No Control - Perfect Edition - Actualité manga
No Control - Perfect Edition - Manga

No Control - Perfect Edition : Critiques

Kimi ha Midara na Boku no Jooh

Critique du volume manga

Publiée le Vendredi, 28 Mai 2021

La date du 19 mai était placée sous le signe de Lynn Okamoto chez Delcourt/Tonkam: en plus de la publication des deux derniers volumes de Brynhildr in the Darkness après une très longue attente indigne d'une grosse maison d'édition (enfin, au moins, l'oeuvre ne fait pas partie des séries de l'éditeur tout bonnement laissées à l'abandon sans la moindre nouvelle), on a eu droit au lancement, avec 15 ans de retard, d'Elfen Lied, le tout premier manga de l'auteur, surtout popularisé à l'international par son adaptation animée qui a joui et jouit encore d'une réputation assez solide (et non-méritée, à mes yeux, mais c'est une tout autre histoire qui n'a rien à faire ici). Mais l'éditeur, histoire de surfer jusqu'au bout sur cette actualité, a également décidé de rééditer en un gros pavé de 440 pages une autre oeuvre du mangaka, qui était passée plutôt inaperçue lors de sa publication initiale en 2018 dans ses deux volumes d'origine: No Control!.

Prépubliée au Japon à rythme lent, pendant presque 5 ans, entre 2012 et 2017 dans les magazines Miracle Jump, Young Jump et Young Jump Gold de Shûeisha, l'oeuvre ne devait être, à l'origine, qu'une histoire courte, avant de devenir une série à part entière le temps de 11 chapitres (plus 2 chapitres bonus). Notons qu'Okamoto n'y est que scénariste, la partie visuelle ayant été confiée à Mengo Yokoyari, une mangaka auparavant inédite en France mais qui officie au Japon depuis 2009, et qui a acquis une belle réputation avec son principal succès Scum's Wish (Kuzu no Honkai), qui reste étrangement inédit dans nos contrées tandis que son adaptation animée, elle, nous est parvenue via Amazon Prime Vidéo.

Pour cette nouvelle édition, Delcourt/Tonkam ose apposer la qualification de "Perfect Edition", ce qui est évidemment une blague du même acabit que les soi-disant édition "perfect" de Fruits Basket ou de Maison Ikkoku.
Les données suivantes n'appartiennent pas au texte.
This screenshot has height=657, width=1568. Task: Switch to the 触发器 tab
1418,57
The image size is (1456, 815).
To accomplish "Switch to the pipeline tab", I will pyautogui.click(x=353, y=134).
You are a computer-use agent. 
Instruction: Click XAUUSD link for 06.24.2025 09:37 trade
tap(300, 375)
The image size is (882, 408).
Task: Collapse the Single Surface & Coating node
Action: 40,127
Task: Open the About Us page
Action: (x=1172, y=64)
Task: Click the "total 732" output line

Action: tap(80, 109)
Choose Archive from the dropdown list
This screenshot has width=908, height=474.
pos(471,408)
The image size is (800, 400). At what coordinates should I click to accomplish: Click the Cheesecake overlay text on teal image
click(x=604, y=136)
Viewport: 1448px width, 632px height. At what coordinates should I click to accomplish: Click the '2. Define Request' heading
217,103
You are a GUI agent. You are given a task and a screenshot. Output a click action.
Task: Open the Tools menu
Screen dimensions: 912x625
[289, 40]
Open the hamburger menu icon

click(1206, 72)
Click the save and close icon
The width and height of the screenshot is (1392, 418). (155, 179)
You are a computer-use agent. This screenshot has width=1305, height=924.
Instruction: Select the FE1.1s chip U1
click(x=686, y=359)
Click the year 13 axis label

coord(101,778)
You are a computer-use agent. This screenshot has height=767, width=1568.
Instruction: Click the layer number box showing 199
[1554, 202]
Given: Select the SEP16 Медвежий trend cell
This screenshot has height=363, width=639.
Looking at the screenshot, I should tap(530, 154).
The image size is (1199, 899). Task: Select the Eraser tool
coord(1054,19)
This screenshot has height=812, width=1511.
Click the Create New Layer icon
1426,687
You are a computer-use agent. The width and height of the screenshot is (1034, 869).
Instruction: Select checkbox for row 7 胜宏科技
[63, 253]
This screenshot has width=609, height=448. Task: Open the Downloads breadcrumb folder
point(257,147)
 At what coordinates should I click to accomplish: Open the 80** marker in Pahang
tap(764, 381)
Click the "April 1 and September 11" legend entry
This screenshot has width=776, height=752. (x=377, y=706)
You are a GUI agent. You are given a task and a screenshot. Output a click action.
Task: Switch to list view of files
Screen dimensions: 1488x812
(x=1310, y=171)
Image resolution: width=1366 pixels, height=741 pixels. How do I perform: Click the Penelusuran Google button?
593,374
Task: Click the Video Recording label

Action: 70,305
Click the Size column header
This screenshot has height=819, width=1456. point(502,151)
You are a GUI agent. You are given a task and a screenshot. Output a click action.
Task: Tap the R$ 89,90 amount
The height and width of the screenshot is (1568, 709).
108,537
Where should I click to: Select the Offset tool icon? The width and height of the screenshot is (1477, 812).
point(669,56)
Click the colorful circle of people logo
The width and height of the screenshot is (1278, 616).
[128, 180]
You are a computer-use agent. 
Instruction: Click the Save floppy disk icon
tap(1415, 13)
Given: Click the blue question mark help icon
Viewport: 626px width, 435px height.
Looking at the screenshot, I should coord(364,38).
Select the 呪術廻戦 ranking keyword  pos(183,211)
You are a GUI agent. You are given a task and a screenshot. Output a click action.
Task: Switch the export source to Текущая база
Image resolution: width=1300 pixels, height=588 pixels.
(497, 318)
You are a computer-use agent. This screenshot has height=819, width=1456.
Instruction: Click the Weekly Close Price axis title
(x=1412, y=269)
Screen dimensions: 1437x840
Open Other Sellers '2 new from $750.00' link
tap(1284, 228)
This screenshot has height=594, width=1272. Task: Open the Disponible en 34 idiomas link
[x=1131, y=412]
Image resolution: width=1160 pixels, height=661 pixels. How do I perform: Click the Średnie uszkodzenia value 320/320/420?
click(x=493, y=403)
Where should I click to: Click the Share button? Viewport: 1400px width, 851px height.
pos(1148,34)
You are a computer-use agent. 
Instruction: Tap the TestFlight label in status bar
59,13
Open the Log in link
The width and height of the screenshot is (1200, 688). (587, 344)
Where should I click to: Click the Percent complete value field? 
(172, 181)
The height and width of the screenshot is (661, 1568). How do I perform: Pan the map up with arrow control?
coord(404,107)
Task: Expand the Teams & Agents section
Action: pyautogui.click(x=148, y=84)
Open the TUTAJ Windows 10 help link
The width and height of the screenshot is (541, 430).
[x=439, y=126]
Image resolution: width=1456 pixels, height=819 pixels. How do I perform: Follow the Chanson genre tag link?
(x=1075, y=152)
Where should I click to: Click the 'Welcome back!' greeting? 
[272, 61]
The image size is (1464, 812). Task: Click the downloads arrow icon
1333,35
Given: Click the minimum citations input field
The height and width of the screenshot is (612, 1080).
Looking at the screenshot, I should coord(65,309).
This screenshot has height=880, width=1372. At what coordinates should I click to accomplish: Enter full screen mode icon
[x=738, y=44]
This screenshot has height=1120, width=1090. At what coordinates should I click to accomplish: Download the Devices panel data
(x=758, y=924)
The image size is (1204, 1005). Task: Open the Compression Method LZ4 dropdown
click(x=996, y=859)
On n'a rien de plus qu'une édition double/intégrale ponctuée de 4 pages en couleurs, avec certes un vernis sélectif et un effet légèrement métallisé sur la jaquette, mais en format seinen classique, avec une qualité de papier et d'impression standard, et sans plus-value par rapport à la première édition. Un signe qui ne trompe pas: l'édition d'Elfen Lied est exactement dans les mêmes critères, mais ne possède aucune mention "perfect edition", elle, ce qui est plus logique et plus honnête. Et qui plus est, le machin est quand même vendu 15€, ce qui est presque du vol pour une édition de ce type de réédition double censée être un peu moins onéreuse. En guise de comparaison, un éditeur indépendant et bien plus modeste comme naBan propose son édition double d'Old Boy à 12€, dans un type d'édition quasiment similaire (format, nombre de pages...) à cette intégrale de No Control!. Et quand on constate qu'en terme de vraie Perfect Edition, pour seulement 1€ de plus et là aussi en édition double, on a droit chez Panini à une perfect de 20th Century Boys en grand format et avec une vraie plus-value (planches retravaillées, magnifiques effets sur les jaquettes, etc)... Bref, la fausse "Perfect Edition" de "No Control!", c'est un peu du vol, en plus d'une appellation mensongère à mes yeux.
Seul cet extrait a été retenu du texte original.